OK, now the tube will have a 12mm OD on one end that will fit into the compression fitting of the check valve and the other end will screw into the 1/4 NPT port fitting. The reason for a compression fitting is so you can assemble the whole thing with the tube inside the check valve and screw in the 1/4NPT into the port fitting. Wherever it screws to, it will leave some tube inside the check valve and you tighten the compression fitting at that point. After that, I plan on reusing the hoses, which have the banjo fittings and bolts. But they are the 13mm ones. They also have a 90° metric JIC on the other end to fit the valve spool, so I'm not going to try to chase that down too.

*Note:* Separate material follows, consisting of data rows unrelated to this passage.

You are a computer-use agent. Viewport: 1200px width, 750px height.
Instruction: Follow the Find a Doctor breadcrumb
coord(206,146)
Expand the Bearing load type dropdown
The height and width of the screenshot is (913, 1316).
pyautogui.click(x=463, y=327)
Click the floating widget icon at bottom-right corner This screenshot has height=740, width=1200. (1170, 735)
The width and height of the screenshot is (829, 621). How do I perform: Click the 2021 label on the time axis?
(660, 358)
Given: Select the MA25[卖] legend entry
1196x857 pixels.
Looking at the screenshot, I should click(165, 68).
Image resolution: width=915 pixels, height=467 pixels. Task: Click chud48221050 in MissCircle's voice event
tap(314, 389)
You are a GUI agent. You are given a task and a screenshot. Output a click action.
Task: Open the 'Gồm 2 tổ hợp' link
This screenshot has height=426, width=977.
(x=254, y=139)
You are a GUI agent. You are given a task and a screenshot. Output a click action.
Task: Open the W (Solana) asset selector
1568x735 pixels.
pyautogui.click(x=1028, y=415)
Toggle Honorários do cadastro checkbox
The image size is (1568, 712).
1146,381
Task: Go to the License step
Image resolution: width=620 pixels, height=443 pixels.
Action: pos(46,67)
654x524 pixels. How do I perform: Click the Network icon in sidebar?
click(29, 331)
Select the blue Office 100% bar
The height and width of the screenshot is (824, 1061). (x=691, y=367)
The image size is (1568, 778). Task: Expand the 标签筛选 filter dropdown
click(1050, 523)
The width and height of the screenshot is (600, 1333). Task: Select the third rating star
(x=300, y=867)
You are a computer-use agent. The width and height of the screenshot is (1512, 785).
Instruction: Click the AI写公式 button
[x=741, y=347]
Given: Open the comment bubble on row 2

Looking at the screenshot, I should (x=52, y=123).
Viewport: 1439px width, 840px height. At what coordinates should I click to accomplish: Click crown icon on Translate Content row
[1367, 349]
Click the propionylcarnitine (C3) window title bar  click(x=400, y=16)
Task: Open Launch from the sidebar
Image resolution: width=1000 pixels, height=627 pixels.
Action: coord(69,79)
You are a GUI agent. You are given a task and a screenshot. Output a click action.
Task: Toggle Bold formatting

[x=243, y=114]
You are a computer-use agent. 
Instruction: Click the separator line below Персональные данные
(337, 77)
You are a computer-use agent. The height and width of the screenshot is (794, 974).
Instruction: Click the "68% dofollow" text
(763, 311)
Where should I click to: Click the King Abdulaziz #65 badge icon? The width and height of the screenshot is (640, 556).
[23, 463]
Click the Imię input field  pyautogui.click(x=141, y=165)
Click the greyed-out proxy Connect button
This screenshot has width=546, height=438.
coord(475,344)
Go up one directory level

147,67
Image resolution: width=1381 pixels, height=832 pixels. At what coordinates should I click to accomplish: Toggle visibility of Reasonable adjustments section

Now for the last fitting. The outlet and inlet on the DPOCV is 3/8NPT of all things! So I got a 3/8NPT bushing to thread into the check valve and will drill and tap the inside of it to 13mm x 1.5. Then I can bolt the old hoses on with the old 13mm banjo bolts and be done with it.
This how I'd like to have the check valve sit on the cylinder.



This adds another dimension to my "no-brainer" project.
 
/ Backhoe Feet
  • Thread Starter
#15  
Well, I got the 13mm tap and die ... set me back a cool 68 bucks for nothing. I drilled and tapped a practice hole to see if the banjo bolt goes in ... no dice. So they are not 13mm after all.:mad: Now I think they are British straight (parallel) thread. Crap.

I'll order some adapters from Discount hydraulics and get several different kinds until one fits.
 
/ Backhoe Feet #16  
I was just wondering why you didn't remake the whole part instead of welding in short pieces? Seems like cutting out the shape and drilling the whole would have been about as easy and almost as pretty, and a little stronger.
David from jax
 
/ Backhoe Feet #17  
Rob,
Did you get a deal on that red paint? I enjoy reading and watching your customizations. Gives me lots of ideas.
 
/ Backhoe Feet
  • Thread Starter
#18  
sandman2234 said:
I was just wondering why you didn't remake the whole part instead of welding in short pieces? Seems like cutting out the shape and drilling the whole would have been about as easy and almost as pretty, and a little stronger.
David from jax
David,
I used a 3/4" x 3" bar I had in the garage. It seemed like the right thing to do at the time.:)
 
/ Backhoe Feet
  • Thread Starter
#19  
dtd24 said:
Rob,
Did you get a deal on that red paint? I enjoy reading and watching your customizations. Gives me lots of ideas.
Thanks,
I guess some mods I have done are pretty cool and others ... well ... :confused:
Yeah, red paint is cheap at Home Depot.:) And it matches my tractor. Now I've got to paint the backhoe and fel red too.
 
/ Backhoe Feet
  • Thread Starter
#20  
Here's an update. I started trying to make the hydraulic tube that goes from the cylinder ports to the DPOCV. This required making an NPT thread on on side and a Ø.480 on the other to fit inside the metric compression ring. I used 303SS hex stock, turned one side and used a 1/4NPT die to put the threads on. Then flipped it around to turn and drill through.







This is how they turned out.
I left the hex for a wrench so I wouldn't need to use a pipe wrench and scuff up the tube.